[REQUIRED ACTION]: Give again, exactly and without pictures, the lines running from the line with "Viewport: 719px width, 1374px height." to the end of the records below.

Top of WORKING DATA

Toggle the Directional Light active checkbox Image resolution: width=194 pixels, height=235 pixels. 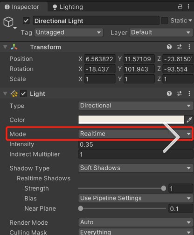pos(26,21)
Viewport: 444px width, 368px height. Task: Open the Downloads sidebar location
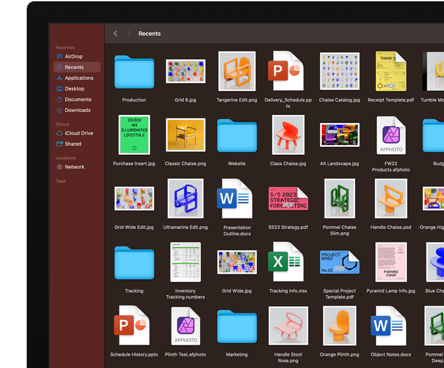tap(77, 110)
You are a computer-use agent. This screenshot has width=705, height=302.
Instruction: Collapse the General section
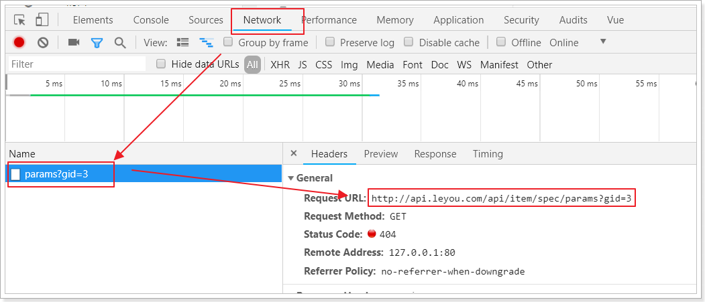tap(290, 178)
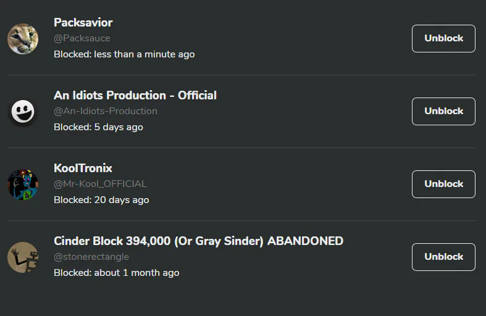Open the Packsavior display name link
This screenshot has width=486, height=316.
pos(83,23)
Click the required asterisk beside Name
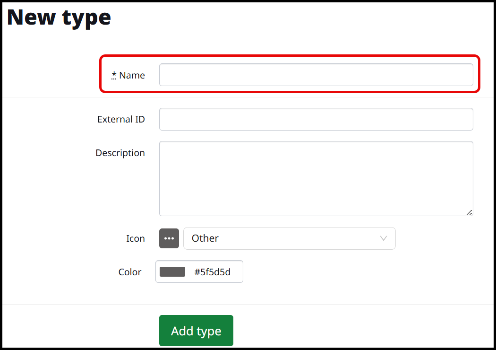 click(x=114, y=75)
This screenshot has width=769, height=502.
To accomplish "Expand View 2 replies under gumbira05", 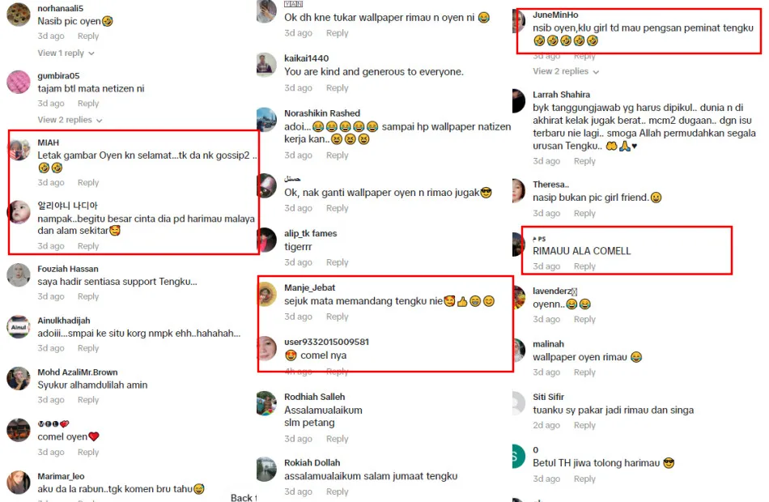I will (70, 120).

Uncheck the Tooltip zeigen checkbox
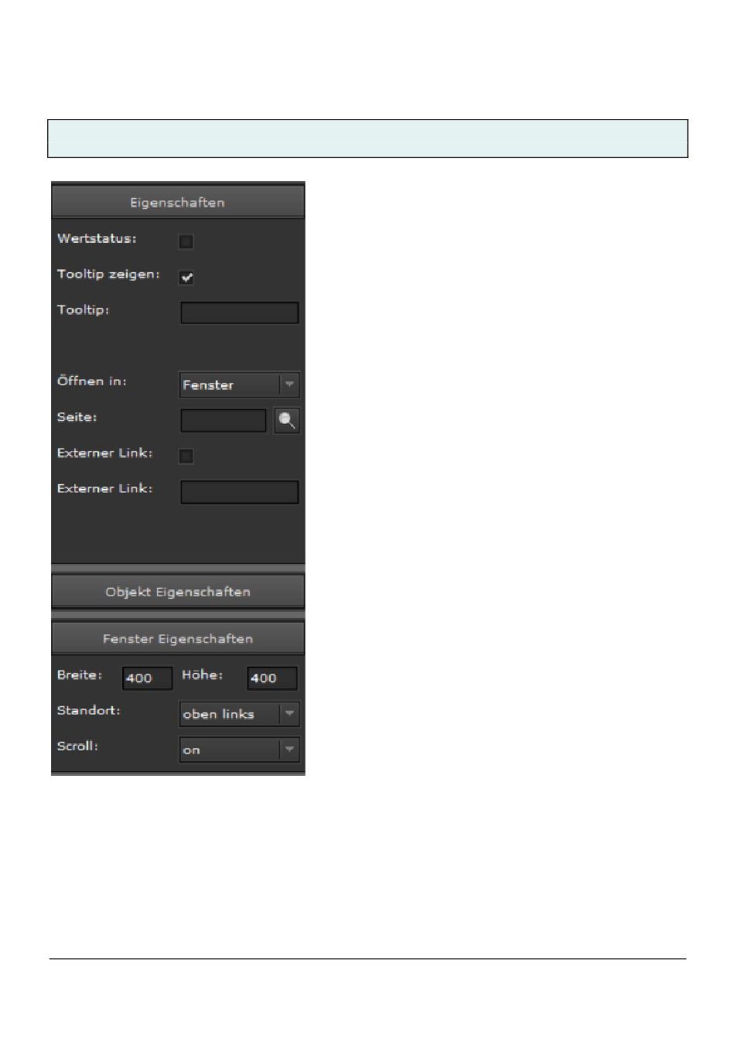(x=186, y=278)
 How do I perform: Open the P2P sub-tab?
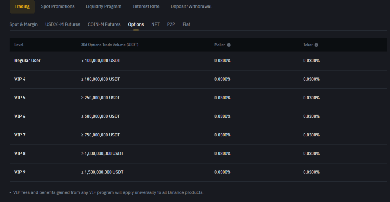pos(171,24)
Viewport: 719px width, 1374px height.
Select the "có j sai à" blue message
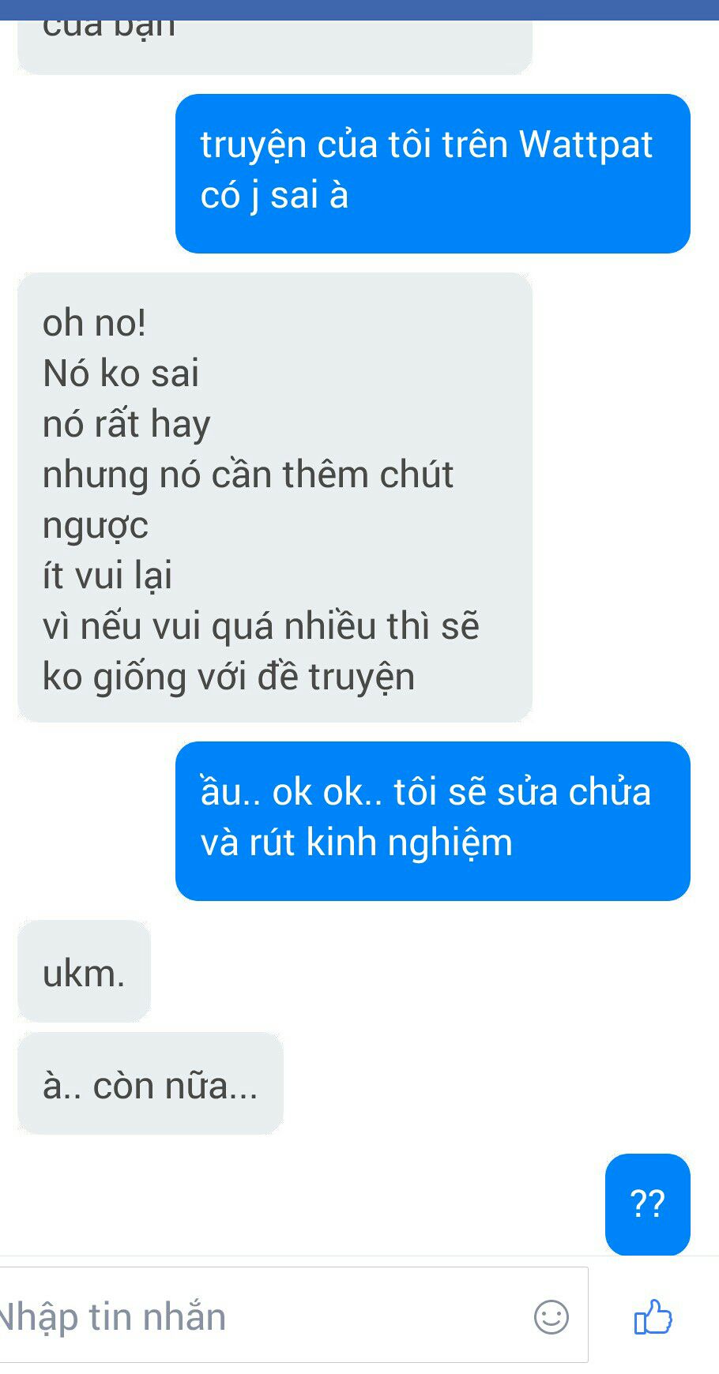coord(433,174)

Bottom of WORKING DATA

[ANSWER FOR THE TASK]:
Viewport: 719px width, 1374px height.
Select the "có j sai à" blue message
coord(433,174)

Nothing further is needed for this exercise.